» DATASET RECORDS
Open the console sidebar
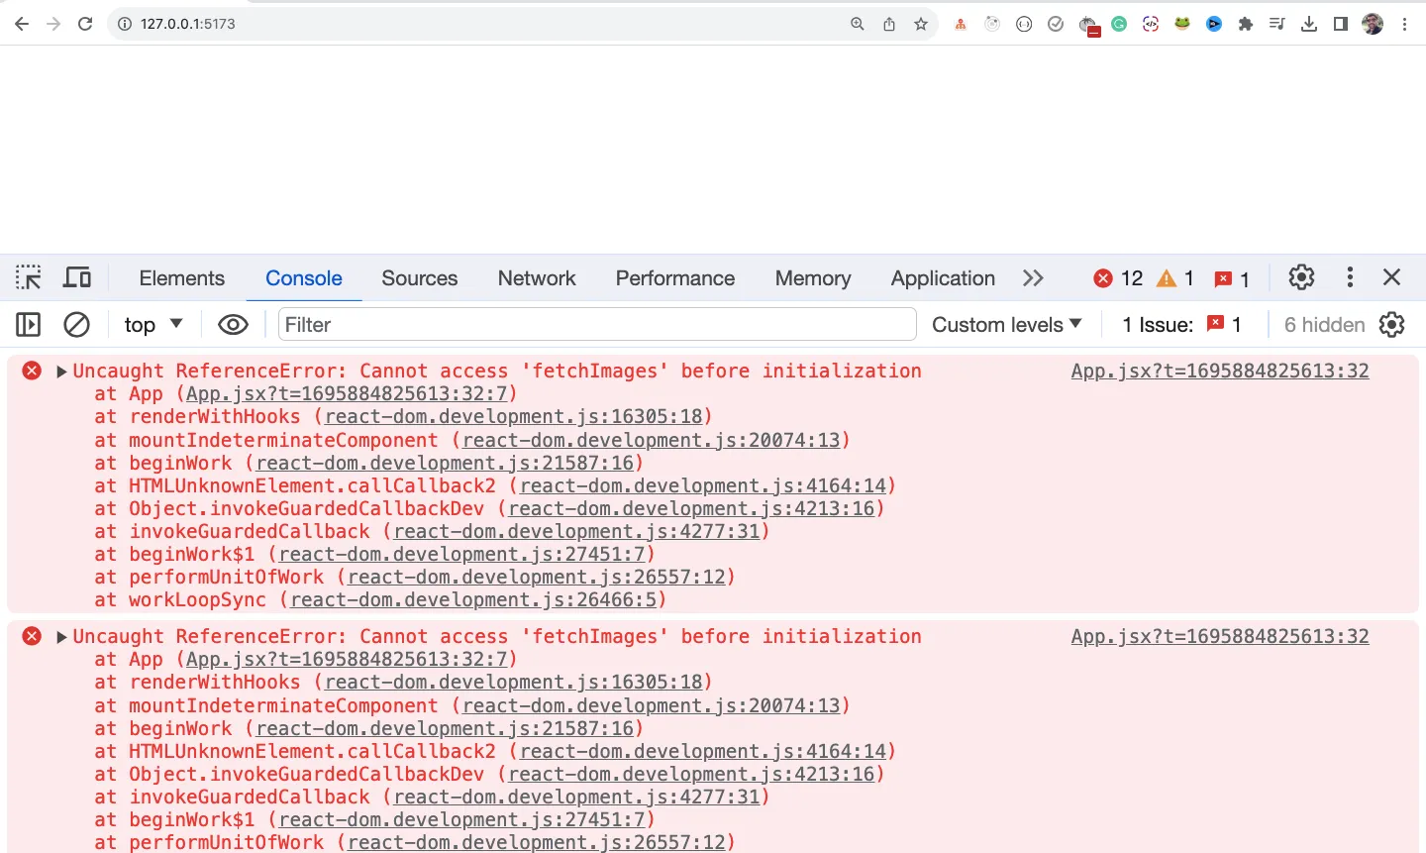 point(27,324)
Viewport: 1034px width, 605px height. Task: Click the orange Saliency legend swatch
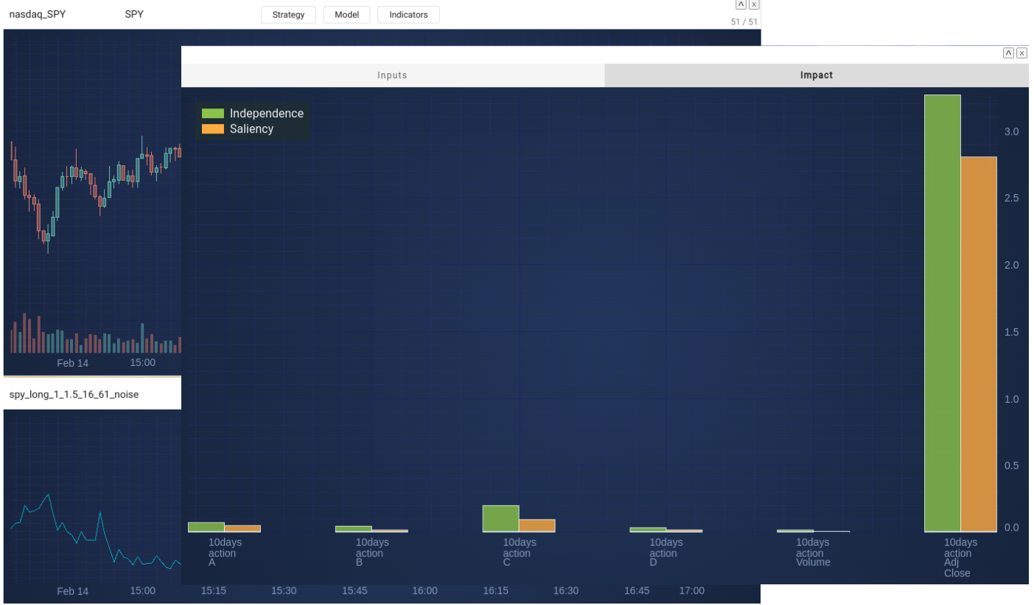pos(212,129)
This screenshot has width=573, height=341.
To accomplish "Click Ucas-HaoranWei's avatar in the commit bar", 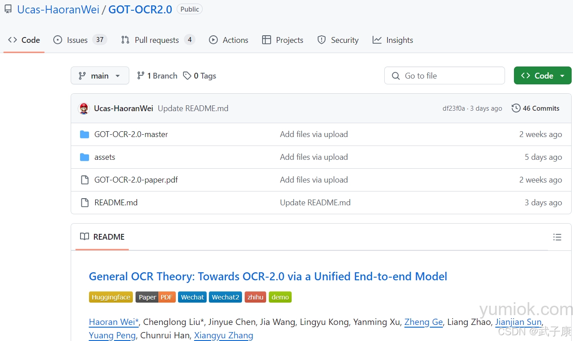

» WHAT IS EXPECTED
All entries above are to be reproduced exactly, with no pictures.

» RESULT OF THIS TASK
Open the console sidebar
 point(27,324)
Viewport: 1034px width, 605px height. Task: Click the orange Saliency legend swatch
pos(212,129)
This screenshot has width=573, height=341.
To accomplish "Click Ucas-HaoranWei's avatar in the commit bar", 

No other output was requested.